Re: Parallel pg_restore versus old dump files

From: Tom Lane <tgl(at)sss(dot)pgh(dot)pa(dot)us>
To: Andrew Dunstan <andrew(at)dunslane(dot)net>
Cc: pgsql-hackers(at)postgreSQL(dot)org, Igor Neyman <ineyman(at)perceptron(dot)com>
Subject: Re: Parallel pg_restore versus old dump files
Date: 2010-06-23 01:26:47
Message-ID: 11349.1277256407@sss.pgh.pa.us
Views: Raw Message | Whole Thread | Download mbox | Resend email
Thread:
Lists: pgsql-hackers

Andrew Dunstan <andrew(at)dunslane(dot)net> writes:
> Tom Lane wrote:
>> In short, parallel pg_restore is guaranteed to fail on any input file
>> made with a pre-8.4 pg_dump on Windows.

> IIRC, you can reproduce this on Unix too by sending the output of
> pg_dump into a pipe. So it's not uniquely a Windows problem.

Right. We need to be able to cope, albeit with degraded performance.

> As Greg suggests, the solution would be to have a second TOC at the end
> of the file with the offsets.

Uh, that doesn't fix anything: if you can't seek, a TOC at the end of
the file is useless. And the cases where the writer can't seek are
likely to be identically the ones where the reader can't seek, viz
pg_dump piped to pg_restore (perhaps with some other programs between).

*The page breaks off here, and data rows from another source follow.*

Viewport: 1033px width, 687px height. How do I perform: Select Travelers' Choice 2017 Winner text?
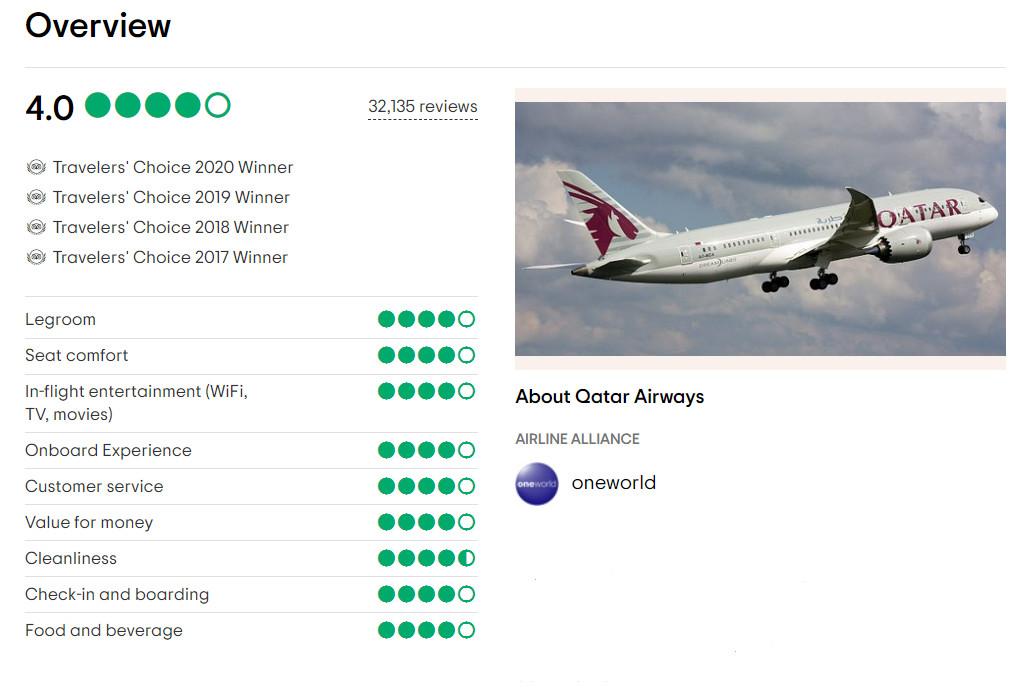point(170,257)
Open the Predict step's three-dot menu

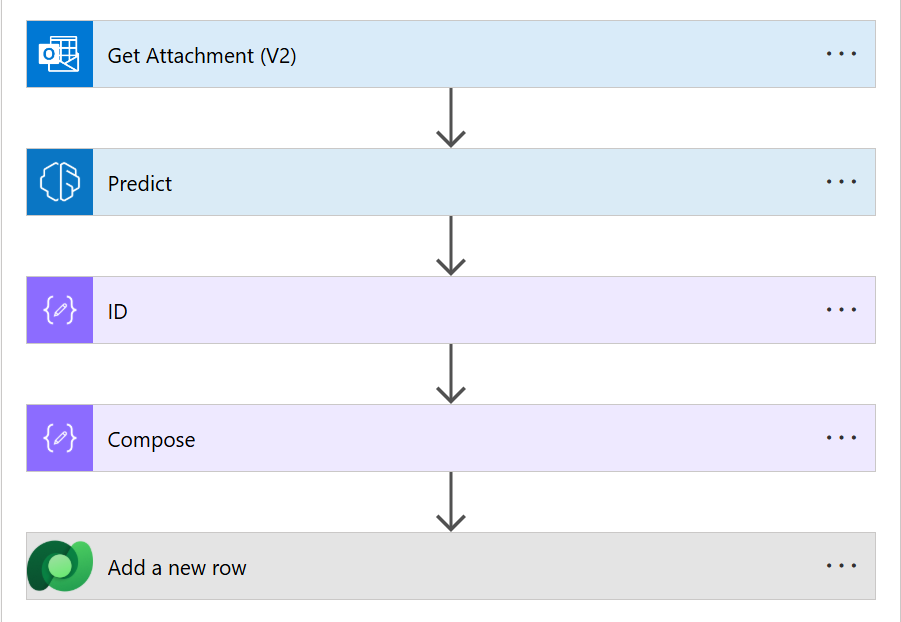click(x=841, y=182)
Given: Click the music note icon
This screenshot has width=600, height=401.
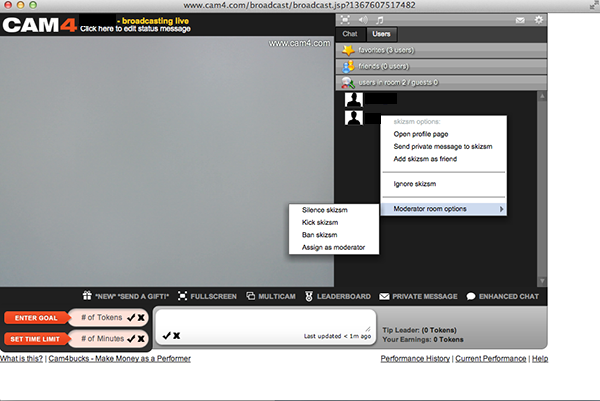Looking at the screenshot, I should 379,18.
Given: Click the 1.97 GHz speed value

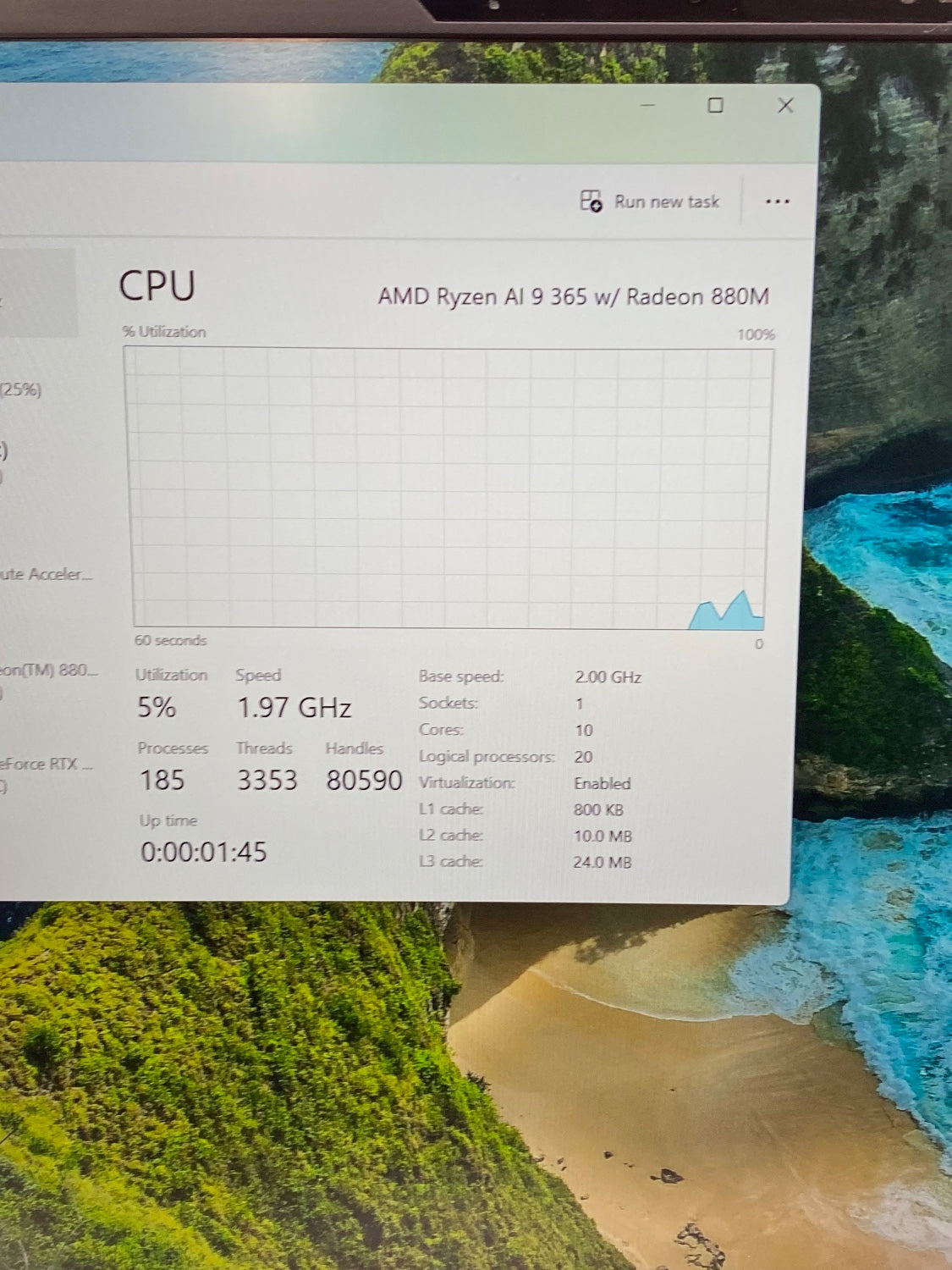Looking at the screenshot, I should 294,707.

>> Another possibility is to just remove the inside-the-loop error test
>> altogether: make it just skip till it finds the desired item, and only
>> throw an error if it hits EOF without finding it. In the case that
>> the error test is trying to catch, this would mean significantly more
>> work done before reporting the error, but do we really care? I'm
>> leaning to this solution because it would not require exporting state
>> from the parallel restore control logic.

> Would exporting a bit of state be so bad?

The threaded case seems a bit messy, and frankly I don't believe that
we'd be buying anything. The error case never actually occurs in the real
world, except perhaps on corrupted archive files, so why should we care
about performance for it?

> For now, yes. But in 9.1 we should write out a second TOC and teach
> pg_restore to look for it.

I don't think this is useful.

>> 4. Is there any value in back-porting the Windows FSEEKO support into
>> 8.3 and 8.2? Arguably, not writing the data offsets is a performance
>> bug. However a back-port won't do anything for people who are dumping
>> with less than the latest minor release of pg_dump, so doing this might
>> be largely wasted effort.

> I doubt it's worth it, but I could be persuaded otherwise.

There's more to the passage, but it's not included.